If you watched our video on The Pentagon’s Cracked Crystal Ball (and if you haven’t, great fun awaits you) you’ll know that one of the recurring elements in the alarmist bag of modeling tricks is shutting down the Gulf Stream and plunging Europe into a new ice age, all courtesy of global warming. While the Gulf Stream, or as the climate insiders prefer to say the Atlantic Meridional Overturning Circulation (AMOC), is certainly real, the idea that global warming will cause it to shut off is mere speculation. Not that there’s anything wrong with guesswork and speculation, since they’re how science progresses. Provided you then test the guesses against the data. And now, with the benefit of the longest AMOC reconstruction yet devised, scientists have determined that there has been no trend in the AMOC for the past 120 years. It sped up from 1900 to 1960, slowed down in the 1970s, sped up again, slowed down again, sped up... you get the idea.

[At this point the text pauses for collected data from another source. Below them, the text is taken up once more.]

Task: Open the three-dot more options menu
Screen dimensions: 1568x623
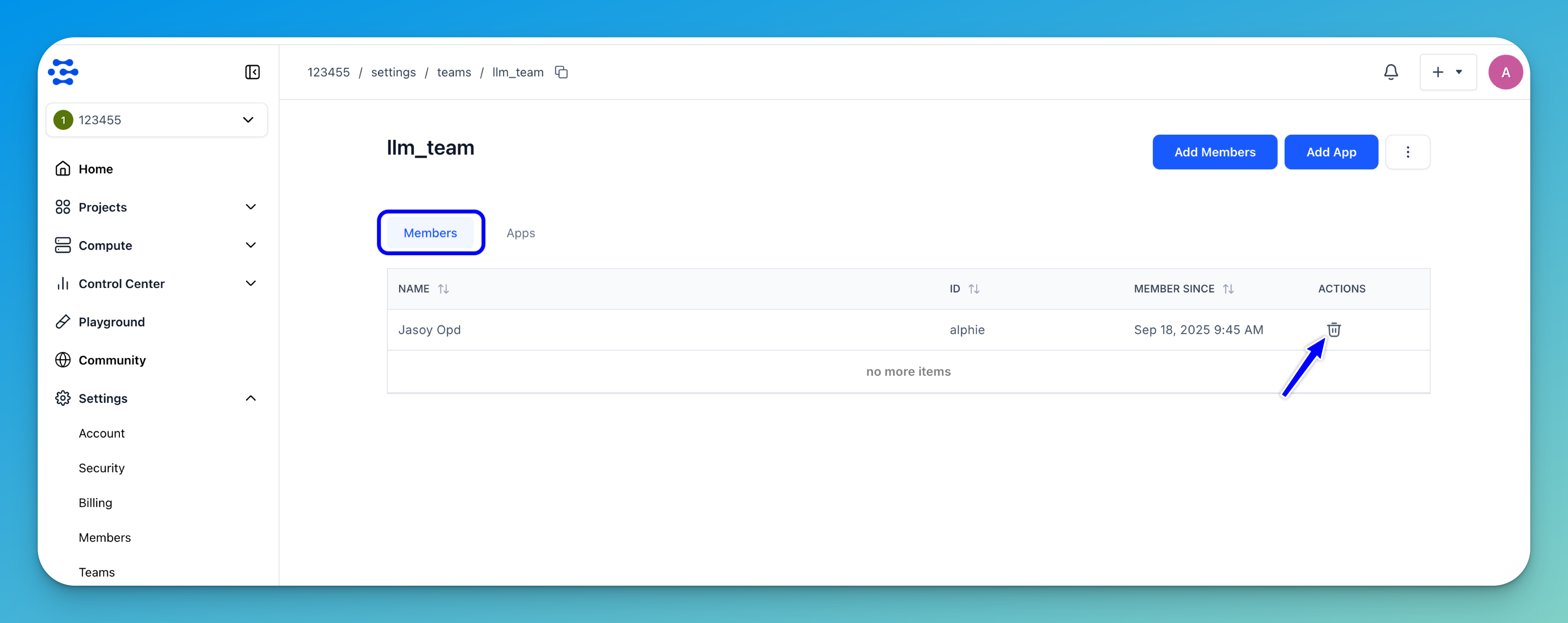Action: click(1407, 152)
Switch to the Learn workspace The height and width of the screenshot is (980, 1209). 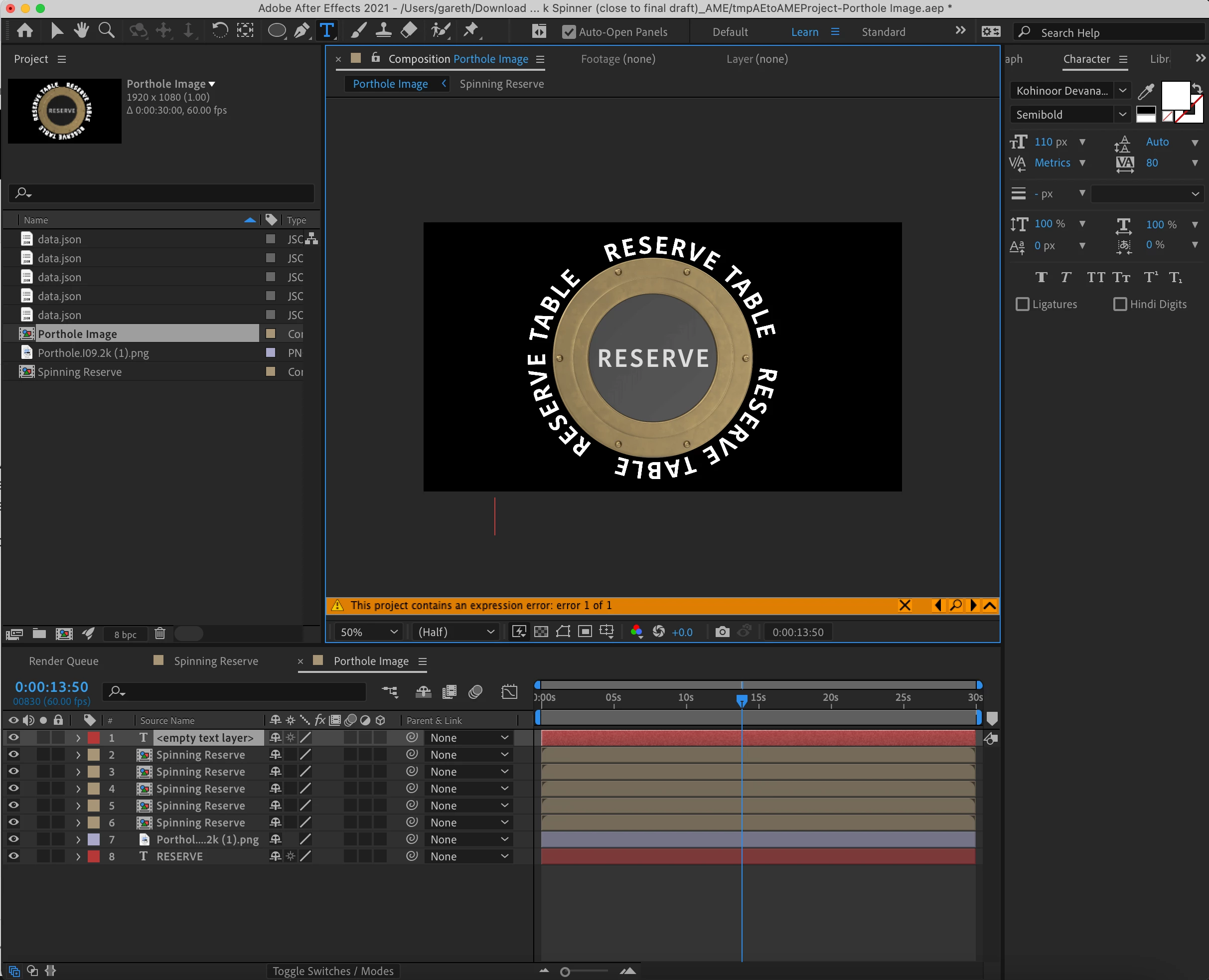click(804, 32)
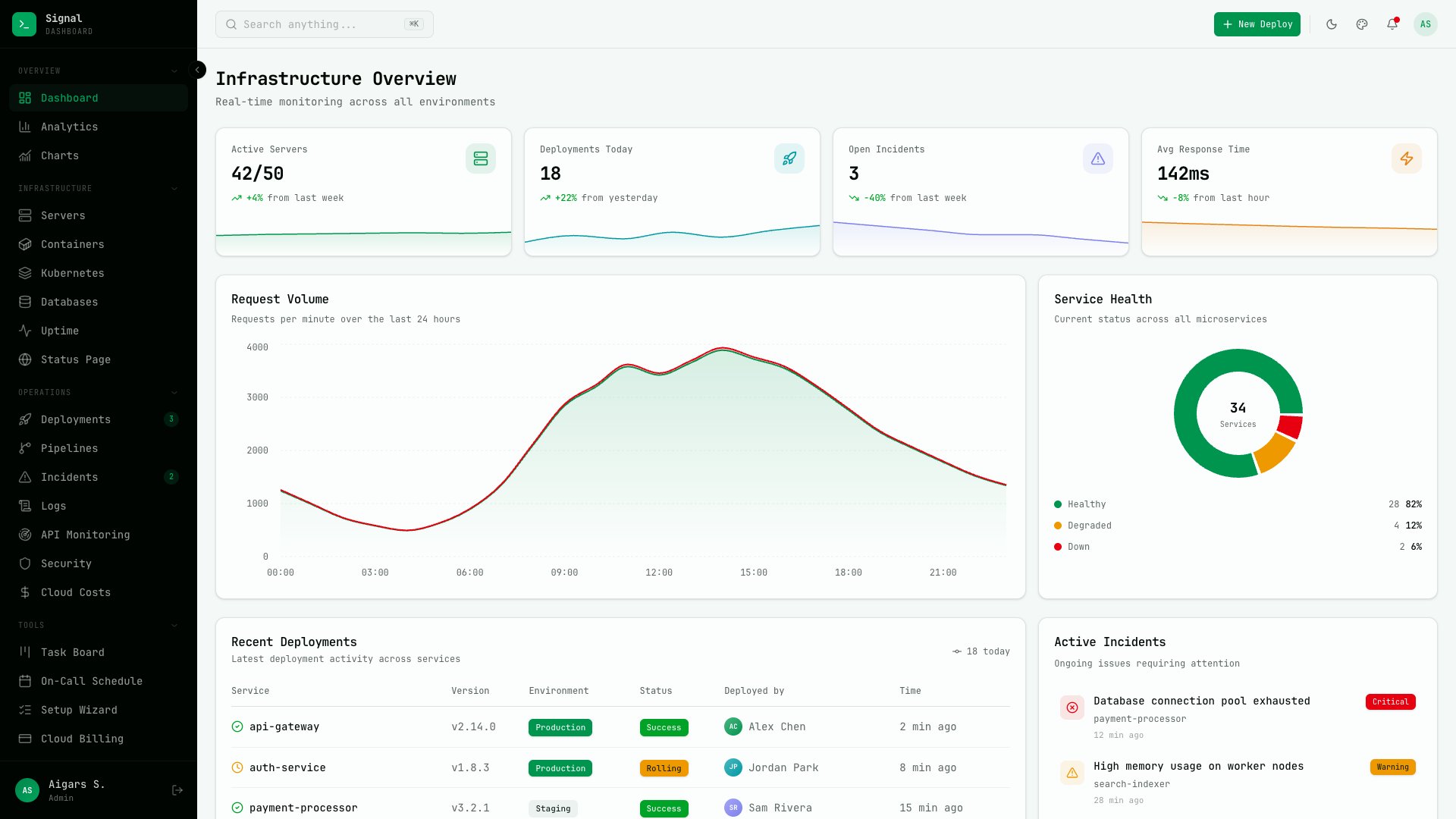Navigate to Analytics in sidebar
This screenshot has height=819, width=1456.
point(70,127)
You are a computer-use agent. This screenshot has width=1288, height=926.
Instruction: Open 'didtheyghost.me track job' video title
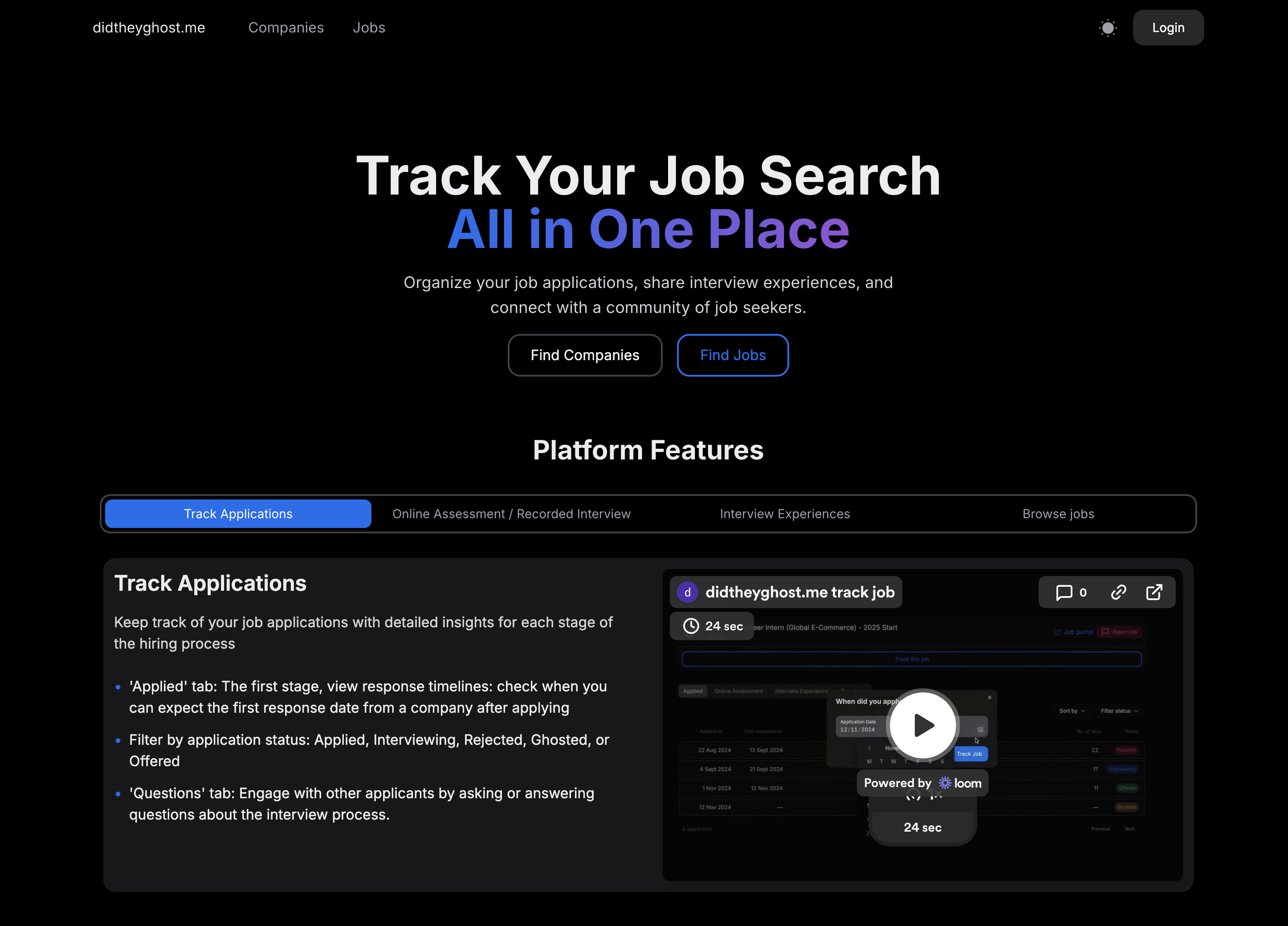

The reconstructed 20th century AMOC index was developed by Neil Fraser and Stuart Cunningham of the Scottish Association for Marine Science, and looks like this:
When the line is going up the AMOC is strengthening, or pulling more warm air across the Atlantic to Europe. When it goes down the opposite trend happens and Europe cools. There’s a theory that says global warming will cause the Greenland ice sheet to melt, flooding the North Atlantic with fresh water, slowing down the overturning process and causing the AMOC to shut off, which will then turn Britain into Siberia. And who would believe such a thing with no supporting evidence? Well, the Pentagon for one, and all the journalists who want the world to be ending by this afternoon’s deadline for filing their stories.
Unfortunately for doom as usual, the data show that while the AMOC rises and falls, it’s no lower now than it was in 1900, it rose during the early 20th century warming, it hit a minimum during the cool early 1970s, and whatever it’s been doing since, it’s not following anyone’s script. Scratch another scare story off the list.
Maybe they didn't see the movie,"The Day after Tomorrow ". You know, the one that shows the whole northern hemisphere thrown into an Ice Age due to the shutdown of the Golf steam.
Fun movie by the way.
Oh, I did get my Wednesday newsletter. Thanks
Here's a snippet from the book, "Thermophobia," which explains the disconnect from reality by the Warming Alarmists:
"[Al Gore] suggests that melting Greenland could shut down the modern thermohaline circulation. This is certainly something to keep in mind, but the Greenland glacier is far smaller than the North American glacier was at the beginning of the Younger Dryas. According to Paterson, 'Volume estimates for the Laurentide ice sheet are 26.5 x 10^6 km^3 at maximum [~24,500 BC], 17.5 x 10^6 km^3 at 11,800 B.P. [9,850 BC].' According to the National Snow & Ice Data Center (NSIDC), Antarctica contains about ten times as much ice as does Greenland. They estimate that Antarctica contains some 30 million cubic kilometers of ice. This means that Greenland must possess roughly 3 million cubic kilometers. If we take the Laurentide (North American) ice sheet volume to have been 18 million cubic kilometers at the beginning of the Younger Dryas (10,900 BC), then it would have contained six times as much ice as Greenland does today."
So, we must ask ourselves: Can Greenland produce a sufficient quantity of stored, cold, fresh water to duplicate what scientists think created the Younger Dryas "Big Freeze?" Does Greenland possess a large area wherein a lake can form and later spill out onto the Atlantic Ocean? Given the current shape of the ice dome on Greenland, it doesn't look like it. And the dribbles of water Greenland adds to the Atlantic is nothing compared the the estimated spill from Lake Agassiz roughly 10,900 BC.